* **REQUIRED WORK**:
Scan the listing below for the word "agent" and copy every line that has it.

* **MATERIAL FOR THIS TASK**:
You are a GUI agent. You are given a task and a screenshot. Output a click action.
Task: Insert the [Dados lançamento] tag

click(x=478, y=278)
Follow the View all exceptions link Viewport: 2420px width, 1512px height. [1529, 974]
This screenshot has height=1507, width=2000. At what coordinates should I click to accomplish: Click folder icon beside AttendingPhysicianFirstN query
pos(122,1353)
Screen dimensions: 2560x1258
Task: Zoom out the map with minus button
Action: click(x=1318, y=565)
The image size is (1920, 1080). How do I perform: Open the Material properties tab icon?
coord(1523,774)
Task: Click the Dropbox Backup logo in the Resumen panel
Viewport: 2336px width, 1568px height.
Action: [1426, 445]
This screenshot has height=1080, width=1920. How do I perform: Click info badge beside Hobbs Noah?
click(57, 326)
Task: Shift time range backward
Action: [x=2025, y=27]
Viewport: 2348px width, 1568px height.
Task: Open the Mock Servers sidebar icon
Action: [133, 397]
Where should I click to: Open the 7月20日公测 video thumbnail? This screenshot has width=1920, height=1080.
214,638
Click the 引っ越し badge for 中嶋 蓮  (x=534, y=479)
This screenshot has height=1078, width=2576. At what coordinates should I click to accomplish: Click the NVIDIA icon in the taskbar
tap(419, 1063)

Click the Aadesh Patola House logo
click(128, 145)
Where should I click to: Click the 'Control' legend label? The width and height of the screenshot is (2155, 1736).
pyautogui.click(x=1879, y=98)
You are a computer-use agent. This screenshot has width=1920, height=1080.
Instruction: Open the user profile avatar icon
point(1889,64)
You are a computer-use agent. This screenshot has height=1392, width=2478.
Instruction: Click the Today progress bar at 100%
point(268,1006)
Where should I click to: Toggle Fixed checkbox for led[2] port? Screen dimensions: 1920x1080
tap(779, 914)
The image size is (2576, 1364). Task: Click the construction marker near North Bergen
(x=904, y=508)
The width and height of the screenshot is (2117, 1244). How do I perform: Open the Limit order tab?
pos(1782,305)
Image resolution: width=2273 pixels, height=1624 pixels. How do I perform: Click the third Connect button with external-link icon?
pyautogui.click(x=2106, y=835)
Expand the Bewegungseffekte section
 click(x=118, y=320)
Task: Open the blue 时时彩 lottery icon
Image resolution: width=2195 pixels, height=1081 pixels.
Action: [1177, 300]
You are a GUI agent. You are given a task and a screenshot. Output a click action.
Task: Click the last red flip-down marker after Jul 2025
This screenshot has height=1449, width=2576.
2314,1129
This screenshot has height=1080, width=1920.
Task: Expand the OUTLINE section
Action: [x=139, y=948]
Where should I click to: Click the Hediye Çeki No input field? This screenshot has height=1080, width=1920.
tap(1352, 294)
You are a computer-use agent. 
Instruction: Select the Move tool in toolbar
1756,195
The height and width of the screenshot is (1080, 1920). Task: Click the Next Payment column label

* **RESPONSE**:
You are a GUI agent. You are given a task and a screenshot. Output a click action.
You are a computer-use agent. This screenshot has width=1920, height=1080.
You are a computer-use agent. This screenshot has height=1392, width=2478.
You are a GUI agent. You are given a task and a screenshot. Output a click action.
You are a computer-use agent. 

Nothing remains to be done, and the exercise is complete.